OK summing up the main parts: Mary could restore Catholicism. The problem was her OTL Heiress Elizabeth. Elizabeth was protestant either form personal belief or by political views. If Mary I has a son (which would in my opinion involve her not having Uterine cancer) then the throne is secure with a Catholic. Having a secure Catholic regency would be a necessity as well. Or even better butterfly away Edward VI (either have him never be born or die before coming to the throne) that way there is no push and pull between the Catholics and radical Protestants. With no established "religious opposition" restringing Catholicism or rather restoring the Pope as head of the Church, is much easier.
 
Actually it will be kind of difficult since her reign of terror is partially what drove England to be protestant. I'll have to dig out the book, but a text for a class I had explained it quite nicely.
 
Actually it will be kind of difficult since her reign of terror is partially what drove England to be protestant. I'll have to dig out the book, but a text for a class I had explained it quite nicely.

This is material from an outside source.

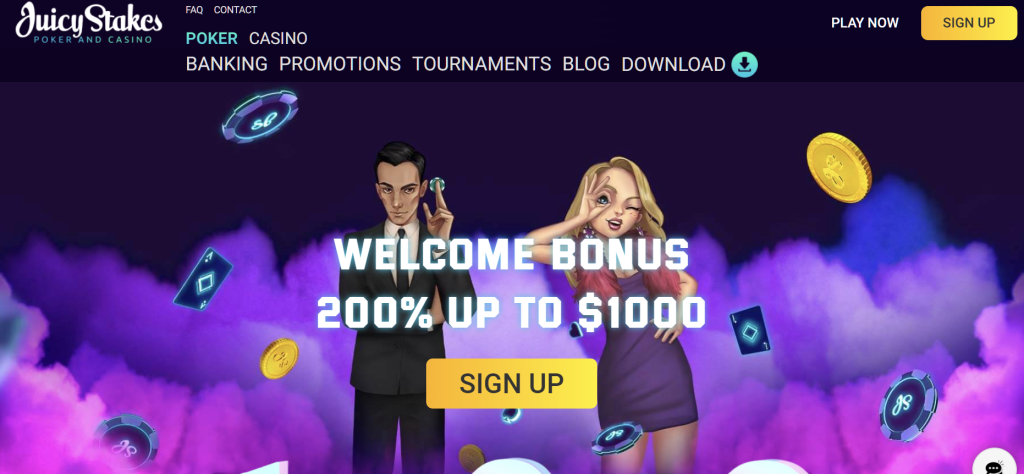Click the header Sign Up button
This screenshot has width=1024, height=474.
coord(968,23)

Her "reign of terror" only started after her first phantom pregnancy and Philip's departure. In my opinion she felt that God was punishing her country's protestantism by denying her a child. So give her a child and she probably wouldn't be as extreme as she was OTL.
 
ASB.

The Tudor line was dying out due to inbreeding. (1) Too many male Yorkists-Lancastrians-Tudors (starting with Henry V's generation) were dying with no male issue, or no issue at all. Those who had issue, were often only having/issuing surviving females that were barren, with the males dying young.

1) I've noticed that word seems to be very unwelcome to some:confused::confused::confused:, but genetics is not a social science.:(
 
ASB.

The Tudor line was dying out due to inbreeding. (1) Too many male Yorkists-Lancastrians-Tudors (starting with Henry V's generation) were dying with no male issue, or no issue at all. Those who had issue, were often only having/issuing surviving females that were barren, with the males dying young.

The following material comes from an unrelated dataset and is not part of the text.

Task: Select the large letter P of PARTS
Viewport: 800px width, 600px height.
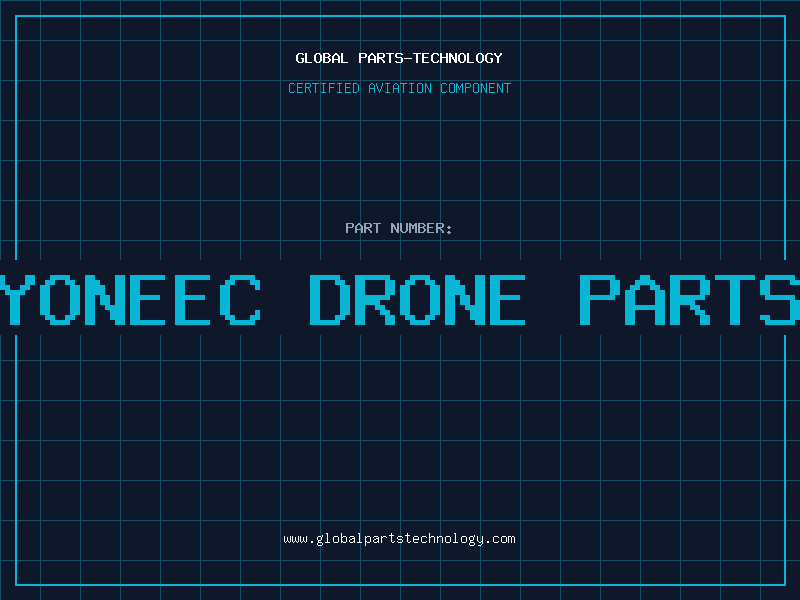Action: pos(600,300)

1) I've noticed that word seems to be very unwelcome to some:confused::confused::confused:, but genetics is not a social science.:(

NO not ASB. Look at other royal Dynasties. Take the Spanish Habsburgs, for instance. It took them, what three generations of Uncle-niece marriages two first-cousin marriages and about 200 years too make them go extinct. And even then Carlos II's sister managed to produce a child.
And speaking of inbreading, look at the Ptolemaic dynasty of Egypt. They lasted for almost 300 years and most of their children came from brother-sister marriages! Brother sister and they still successfully produced children!

In all honest the Tudors weren't any more inbred then the other Royal dynasties of the time. Saying that their Dynasty continuing is ASB is a bit ridiculous.:rolleyes:
 
You could have Mary be like a Catholic Elizabeth, in that she restores Catholicism in England, but she's also a realist and understands for some of her subjects, the break with Rome is permanent, and that on some levels the Anglicans have legitimate grievences with the Church. I'm not sure how you get her to think this way though, short ASB handwavium and a personality transplant.
 
ASB.

The Tudor line was dying out due to inbreeding. (1) Too many male Yorkists-Lancastrians-Tudors (starting with Henry V's generation) were dying with no male issue, or no issue at all. Those who had issue, were often only having/issuing surviving females that were barren, with the males dying young.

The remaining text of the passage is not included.